The one thing we all hope we can count on is when we call 911, help is on the way.
But that was not the case for a 63-year old grandmother last month. A woman, presumably Patricia Davis, called 911 from inside her Third Avenue home in Marrero on Oct. 25. She called crying and then hung up. Then she called again, this time whispering her address to the 911 operator. When Jefferson Parish Sheriff’s Deputies arrived and knocked on the door, they say a woman peeked out of the window, slightly separating the curtains. They say she did it again from another window. But then deputies say they heard a woman inside screaming.
The deputies then called Sgt. Christopher Gai, a 23-year veteran of the department, inquiring what to do next? Gai told them they didn't have enough probable cause to force their way inside. So shockingly, despite the sound of screaming inside, the deputies left the home of Patricia Davis.
Seven days later her body was found decomposing in a ditch near a wooded area off Interstate 10 in New Orleans East. NOPD says Davis was most likely killed in Jefferson Parish and her body was dumped in New Orleans.
Jefferson Parish Sheriff Joseph Lopinto said he was concerned by the decision to leave Davis' home but added that it was a split-second determination.
"We can always look at the end result and second-guess what procedure was done," he said. "There isn't a policy in place to cover every situation out there."
But do deputies really need a policy for what to do when arriving at the home of woman who twice called 911 and is heard screaming inside her home? How about break down the door and save her life?
Gai, who ordered the deputies to leave the Davis home, has been fired. But not because of his inexcusable decision to ignore the screaming inside of the home of the now deceased Patricia Davis. Sheriff Lopinto says he fired Gai after he showed signs of deception during a polygraph exam he was given during an administrative investigation into the 911 call.
"Would I have made a different decision (at the scene)? I would have," Lopinto told the Advocate.
"We can always look back and second-guess those actions," the sheriff added. "He made a decision that some people would agree with and some wouldn't agree with."
But how can anyone agree with the decision to leave the home of a woman who was heard screaming inside? It’s also fair to ask why the deputies didn’t knock the door down immediately once hearing the screaming. Why would they even consider calling Gai for permission. Don’t Jefferson Parish deputies have the authority to break down a door if they believe someone inside is in danger? I posed the question to the Jefferson Parish Sheriff’s office but have not yet received an answer.

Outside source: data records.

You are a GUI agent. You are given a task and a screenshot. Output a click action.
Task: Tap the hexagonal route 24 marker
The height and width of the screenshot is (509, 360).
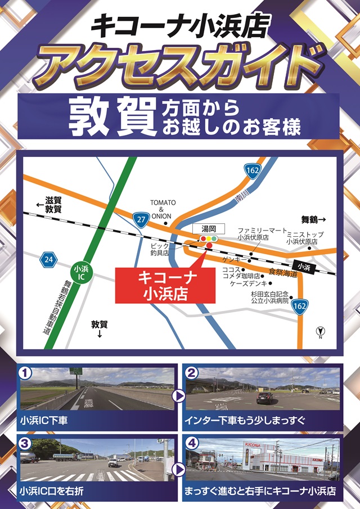pos(48,259)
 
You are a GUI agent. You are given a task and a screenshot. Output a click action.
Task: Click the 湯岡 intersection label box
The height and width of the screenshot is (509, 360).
pos(208,229)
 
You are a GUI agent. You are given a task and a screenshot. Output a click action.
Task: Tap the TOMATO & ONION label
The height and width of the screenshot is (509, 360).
pos(163,210)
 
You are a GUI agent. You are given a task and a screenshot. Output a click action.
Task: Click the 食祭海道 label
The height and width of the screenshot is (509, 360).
pos(282,272)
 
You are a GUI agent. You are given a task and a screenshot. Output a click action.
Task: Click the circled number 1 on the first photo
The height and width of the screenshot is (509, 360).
pos(24,372)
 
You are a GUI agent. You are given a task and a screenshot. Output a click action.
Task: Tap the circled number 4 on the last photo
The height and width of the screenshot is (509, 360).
pos(192,443)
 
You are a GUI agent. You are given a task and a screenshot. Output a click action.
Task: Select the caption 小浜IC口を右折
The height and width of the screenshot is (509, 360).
pos(52,490)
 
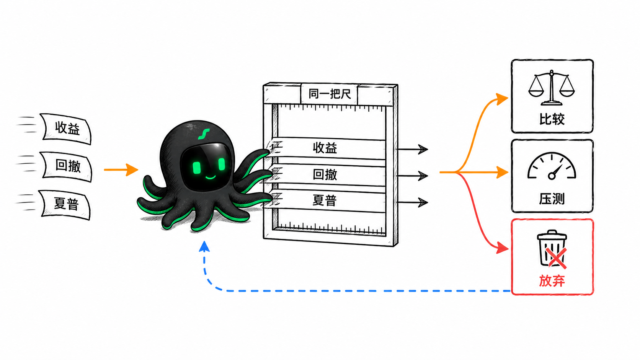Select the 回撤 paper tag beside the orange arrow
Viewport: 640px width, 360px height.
coord(67,166)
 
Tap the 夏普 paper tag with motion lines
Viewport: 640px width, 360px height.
coord(66,204)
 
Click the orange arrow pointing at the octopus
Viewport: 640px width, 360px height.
coord(121,169)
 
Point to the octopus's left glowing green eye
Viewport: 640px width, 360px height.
coord(197,168)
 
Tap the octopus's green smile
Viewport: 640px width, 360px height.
coord(211,178)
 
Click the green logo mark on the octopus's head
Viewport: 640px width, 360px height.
coord(204,134)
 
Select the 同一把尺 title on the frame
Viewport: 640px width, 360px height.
coord(330,94)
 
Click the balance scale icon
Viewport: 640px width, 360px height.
coord(552,88)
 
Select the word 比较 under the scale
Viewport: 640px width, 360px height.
coord(552,119)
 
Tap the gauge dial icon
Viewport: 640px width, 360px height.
coord(552,166)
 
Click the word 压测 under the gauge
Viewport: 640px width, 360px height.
coord(552,199)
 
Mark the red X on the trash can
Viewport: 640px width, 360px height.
coord(556,258)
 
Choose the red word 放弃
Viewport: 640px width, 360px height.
coord(552,281)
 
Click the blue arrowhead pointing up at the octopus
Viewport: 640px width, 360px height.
coord(204,246)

Family members of Patricia Davis demand answers. Her niece, Dr. Stacie Peck, of Houston, said Davis' screams were so loud her neighbors could hear them.
"To me, it's a lack of common sense or laziness, like they didn't want to be bothered with just another domestic dispute," Davis' son, Nigel Davis, told the Advocate.
The Jefferson parish Sheriff’s office is handling the Davis murder investigation. They have yet to make an arrest.
We all understand how tough and dangerous police work can be and how decisions made in the field are easy to second guess. And busting in the door of the Davis home would have potentially brought great danger to the deputies on the scene. But had deputies taken the risk and broken in the door of the home of Patricia Davis to learn why she was screaming, chances are her body would not have been found naked, abandoned and decomposing only seven days later. We may never know for sure. But at the very least Lopinto should assure the public his deputies will never again leave the home of a 911 call with a screaming woman inside.